Cloud 101

How Secure is Cloud Storage? 6 Features to Help Protect Your Data

Cloud storage has revolutionized how data is managed and used, offering widespread scalability, flexibility, and cost-efficiency benefits that traditional storage methods struggle to match. Adopted initially to wrangle an explosion in digital data, cloud storage has become a keystone for organizations, serving as a platform for advanced technologies, streamlined operations, and transformational growth.

However, with its enormous benefits came new data management challenges—from compliance and disaster preparedness to cyberthreats and accessibility. The dynamic and increasingly complex nature of cloud environments requires a new approach to security, one that leverages a greater understanding of potential risks and best practices to protect valuable and sensitive data.

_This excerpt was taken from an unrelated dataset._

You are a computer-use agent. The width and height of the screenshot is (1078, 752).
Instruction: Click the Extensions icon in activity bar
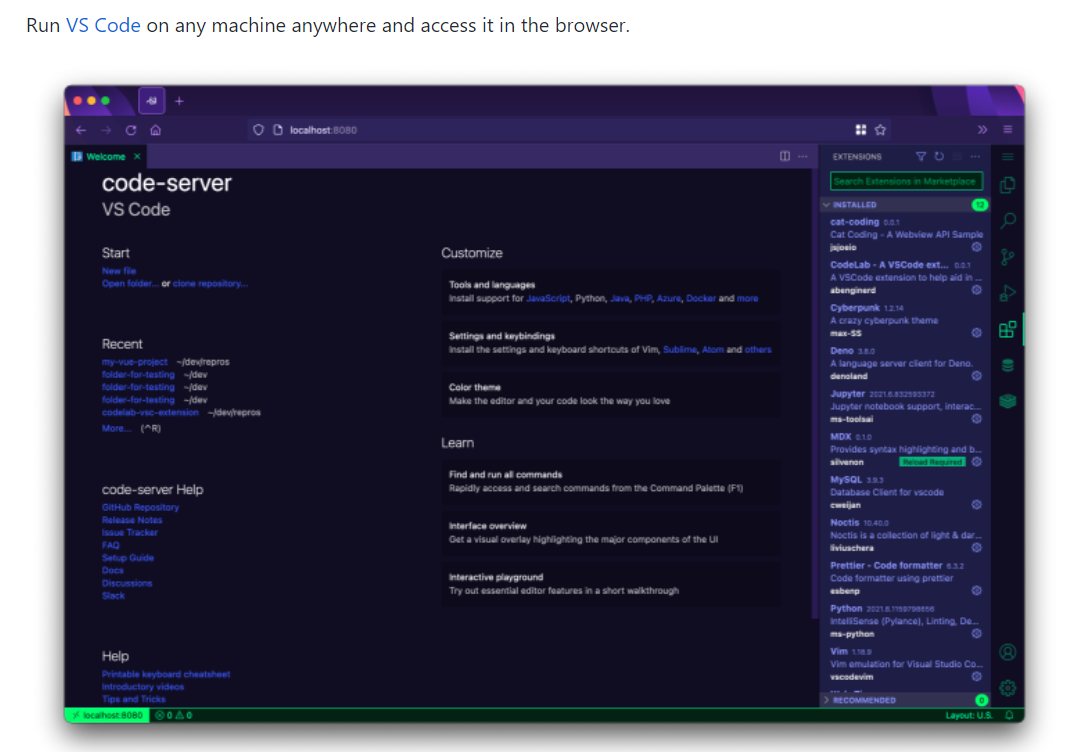tap(1007, 329)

This article explains the common misconceptions about cloud security, and details the account security, data security, and advanced compliance standards that build cyber resiliency and can give you confidence about the safety of your data in the cloud.

Common misconceptions about cloud security

Despite its rapid ascent, many organizations are skeptical that cloud storage can better protect their data online than keeping it locked away in brick-and-mortar onsite in their data center. Common myths include that:

  1. Cloud storage is inherently insecure

  2. Cloud providers are solely responsible for data security

  3. All cloud storage options offer the same level of security

Organizations are also wary about turning over responsibility for security to third-party providers that might not be focused on their unique best interests. Read on to learn fact from fiction and explore strategies and tools that will help you build cyber resiliency and cloud security confidence.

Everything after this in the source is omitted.